Pub. Date: Orion Publishing Group
'The laws of Smoke are complex. Not every lie will trigger it. A fleeting thought of evil may pass unseen. Next thing you know its smell is in your nose. There is no more hateful smell in the world than the smell of Smoke . . .'
If sin were visible and you could see people's anger, their lust and cravings, what would the world be like?
opens in a private boarding school near Oxford, but history has not followed the path known to us. In this other past, sin appears as smoke on the body and soot on the clothes. Children are born carrying the seeds of evil within them. The ruling elite have learned to control their desires and contain their sin. They are spotless.
It is within the closeted world of this school that the sons of the wealthy and well-connected are trained as future leaders. Among their number are two boys, Thomas and Charlie. On a trip to London, a forbidden city shrouded in smoke and darkness, the boys will witness an event that will make them question everything they have been told about the past. For there is more to the world of smoke, soot and ash than meets the eye and there are those who will stop at nothing to protect it . . .I have a habit of racing through books, picking them up and not putting them down until they're done. On the one hand this ravishing of books is brilliant because you get a great story and all its excitement in one quick fix. But on the other hand it means the pleasure of each book also dissipates very quickly, leaving you looking for the next read and almost forgetting about the last. In the case of Smoke I decided to take my time, savour it, so to say. At almost 450 pages, Smoke isn't a short book, but there is also a quality to the experiences it describes which are better taken one gulp at a time. Vyleta's concept of visible sin, of Smoke and Soot showing our innermost thoughts, revealing passion, anger, hate, fear and more is fascinating, both to read about and think about. As Thomas, Charlie and Livia make their way through the book their struggles with revealing these emotions is very interestingly described and developed. Initially it might not be such a bad idea, to know whenever you're sinning because that way you can change. But as Smoke rolls on Vyleta introduces more and more complications, forcing the reader to not only think about the positions his characters are in but also about their own perceptions of sin and morality, what makes something wrong and when one can "sin" with a clear conscious.
What made me think very highly of Smoke almost from the start was Vyleta's willingness to use his novel to comment upon our contemporary society and politics. The divide between the classes, the moral judgement that empowers this divide and allows a certain group of people the shamelessly take advantage, the backroom deals , the relative ineffectiveness of government,it all finds a place in this novel. But perhaps nothing comes out of this novel as clearly as England's danger to close itself against the world, especially after the results of the 23rd of June. In Vyleta's Smoke England practically finds itself in a Golden Isolationism, the fear of visible sin closing borders, hearts and minds, and stifling a country in its development. One of literature's tasks, of all art, in my opinion, is to comment upon the society within which it is created but too many contemporary novels seem to take place in a social vacuum, a time period that is almost impossible to identify because it discusses and deals with none of our current social anxieties and troubles. I do hope to see more novels like Smoke in the next years, which, perhaps unconsciously, pick up up social trends and translate them into their stories.

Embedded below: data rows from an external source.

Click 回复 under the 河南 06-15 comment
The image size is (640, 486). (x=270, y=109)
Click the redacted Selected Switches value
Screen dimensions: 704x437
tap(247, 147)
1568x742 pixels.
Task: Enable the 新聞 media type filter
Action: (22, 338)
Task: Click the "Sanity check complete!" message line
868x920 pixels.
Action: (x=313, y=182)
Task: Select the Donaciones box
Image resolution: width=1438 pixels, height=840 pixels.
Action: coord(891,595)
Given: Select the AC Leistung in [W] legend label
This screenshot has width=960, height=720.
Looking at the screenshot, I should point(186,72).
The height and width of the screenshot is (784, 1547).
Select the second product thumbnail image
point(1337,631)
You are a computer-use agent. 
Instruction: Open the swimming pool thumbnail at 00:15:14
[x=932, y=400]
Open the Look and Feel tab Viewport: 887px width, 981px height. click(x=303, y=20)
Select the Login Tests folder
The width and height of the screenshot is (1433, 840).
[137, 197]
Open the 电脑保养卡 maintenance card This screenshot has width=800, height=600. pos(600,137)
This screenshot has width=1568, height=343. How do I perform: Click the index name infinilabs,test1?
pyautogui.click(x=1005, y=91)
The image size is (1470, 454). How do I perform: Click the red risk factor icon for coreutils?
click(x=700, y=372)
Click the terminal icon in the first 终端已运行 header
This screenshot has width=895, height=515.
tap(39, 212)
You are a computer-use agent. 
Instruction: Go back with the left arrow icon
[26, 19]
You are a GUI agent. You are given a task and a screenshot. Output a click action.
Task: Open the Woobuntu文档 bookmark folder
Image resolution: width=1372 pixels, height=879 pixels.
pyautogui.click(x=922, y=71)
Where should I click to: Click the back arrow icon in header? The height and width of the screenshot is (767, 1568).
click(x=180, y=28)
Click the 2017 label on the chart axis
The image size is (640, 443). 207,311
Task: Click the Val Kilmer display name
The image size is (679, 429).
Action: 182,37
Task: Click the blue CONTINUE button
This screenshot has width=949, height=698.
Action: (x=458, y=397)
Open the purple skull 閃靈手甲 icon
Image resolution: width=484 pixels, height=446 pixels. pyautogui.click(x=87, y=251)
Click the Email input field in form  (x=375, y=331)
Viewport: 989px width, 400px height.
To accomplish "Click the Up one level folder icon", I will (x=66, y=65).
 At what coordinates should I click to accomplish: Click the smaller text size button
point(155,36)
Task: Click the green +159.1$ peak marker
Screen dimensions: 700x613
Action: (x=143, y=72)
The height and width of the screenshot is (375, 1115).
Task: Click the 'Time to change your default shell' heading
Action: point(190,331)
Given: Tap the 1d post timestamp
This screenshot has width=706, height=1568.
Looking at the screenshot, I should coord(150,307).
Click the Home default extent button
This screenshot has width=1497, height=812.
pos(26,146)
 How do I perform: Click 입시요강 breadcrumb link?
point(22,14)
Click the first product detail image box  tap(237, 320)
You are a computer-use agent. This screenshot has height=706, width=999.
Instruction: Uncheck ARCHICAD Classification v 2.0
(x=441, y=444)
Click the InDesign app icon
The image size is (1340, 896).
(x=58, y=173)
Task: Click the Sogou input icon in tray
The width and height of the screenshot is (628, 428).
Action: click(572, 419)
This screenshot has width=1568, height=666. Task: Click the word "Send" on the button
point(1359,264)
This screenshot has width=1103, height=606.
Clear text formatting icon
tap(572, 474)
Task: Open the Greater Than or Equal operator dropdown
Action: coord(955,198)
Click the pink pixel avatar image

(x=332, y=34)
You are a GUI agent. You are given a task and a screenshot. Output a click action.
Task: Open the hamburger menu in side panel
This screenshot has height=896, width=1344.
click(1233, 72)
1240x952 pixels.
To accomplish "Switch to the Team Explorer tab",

Vyleta's writing is stunning. It is difficult to write about emotions in a way that doesn't come across as incredibly over the top or too restrained. Vyleta finds a good balance where he takes his characters' emotions seriously but doesn't let them overwhelm the narrative. Where Vyleta does use tropes he does so interestingly, which is a major boon to people like me who get annoyed at reading the same thing over and over again. The descriptions, aside from the emotions, are great. Whether it is describing the almost stifling atmosphere of the boys' boarding school or the sheer presence of London, full of sin, full of people, Vyleta creates the environment vividly for the reader. The first half of the novel does a lot of world-building, setting up characters and introducing storylines and, as such passes quite quickly. It has a good pace and sucks the reader in immediately. The second half of Smoke is where most of the struggle takes part, where the characters do most of their growing, and as such the pace is a bit slower. For me the two parts complemented each other very well, to the point where it feels like the novel is growing with you. Vyleta also switches between his narrators frequently which gives the reader a lot of different angles to approach the narrative from. Personally I enjoy this, especially if the author successfully manages to differentiate between the different characters in his writing.
I give this novel...
I absolutely loved Smoke. From the initial premise to Vyleta's writing, this novel is a joy to read. It's exciting and conscious, interestingly told and engaging. I will not only be frequently rereading this novel, I will also be telling a lot of people about it. I'd recommend this to fans of Literary Fiction and Sci-Fi/Fantasy, as well as Historical Fiction fans.